Por isso, e sem querer encontrar culpados, apontam que todos são “chamados a converter o comportamento clerical, promovendo um estilo de participação e comunhão na liderança que torne os leigos não apenas obedientes às disposições, mas verdadeiros actores e protagonistas da evangelização”. Valorizam particularmente a liderança “das mulheres na Igreja, os espaços que ocupam, o seu lugar nas tomadas de decisão”.

 

“Tensões não resolvidas”

Mas, para este caminho sinodal, encontram “tensões não resolvidas” que o atrapalham e, nesse sentido, entristece-os “que em algumas comunidades se fale de violência institucional, violência de género, abuso de poder, abuso sexual, como males da sociedade que também atingem a Igreja”.

“Encontramos pessoas com baixa autoestima, espaços que são supercontrolados e fiscalizados pelas mesmas autoridades que estão no poder há anos e que não permitem que sejam substituídas, acreditando que sabem de tudo.
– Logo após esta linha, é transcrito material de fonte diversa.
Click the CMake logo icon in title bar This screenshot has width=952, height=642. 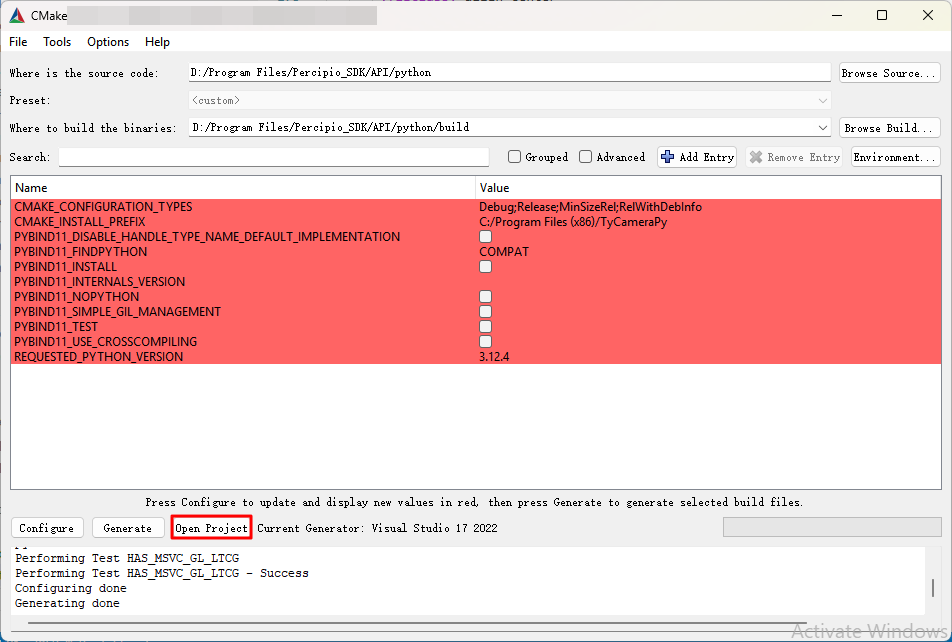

Isso impede-nos de sermos activos e criarmos espaços para repensarmos os paradigmas da missão”, observam.

 

Abertura aos LGTBI, divorciados, idosos, presos...

Da mesma forma, sentem que as “transformações culturais e sociais” desafiam urgentemente a missão da Igreja no meio da sociedade argentina, para a qual “a Igreja deve abrir-se ainda mais à diversidade, tanto na escuta como na acção pastoral”.

“Ouvimos pessoas da comunidade LGBTQI+ a perguntarem: «Deus deixou de me amar porque tenho esta condição? Não posso fazer parte da Igreja porque sou diferente? Jesus Cristo não me inclui no grupo pelo qual dá a Sua vida?». Reconhecemos que também precisamos de crescer na inclusão de outros grupos como os divorciados numa nova união, jovens marginalizados, pessoas privadas de liberdade, aqueles que não participam ou não demonstram interesse, os idosos, as pessoas a favor do aborto, os toxicodependentes e as suas famílias e em geral os que vivem e/ou pensam de forma diferente”.

Perante toda esta situação, e depois de terem experimentado esta experiência sinodal, o documento conclui com um desejo: “Sonhamos com uma Igreja mais sinodal, mais missionária, que possa resolver a falta de escuta e participação, caminhando juntos. Ao envolver as pessoas, a experiência sinodal é uma alegria em si mesma. Requer uma conversão espiritual, intelectual e pastoral, porque a santidade é o horizonte da sinodalidade”.

Artigo de J. Lorenzo, publicado em Religión Digital a 23 de Agosto de 2022.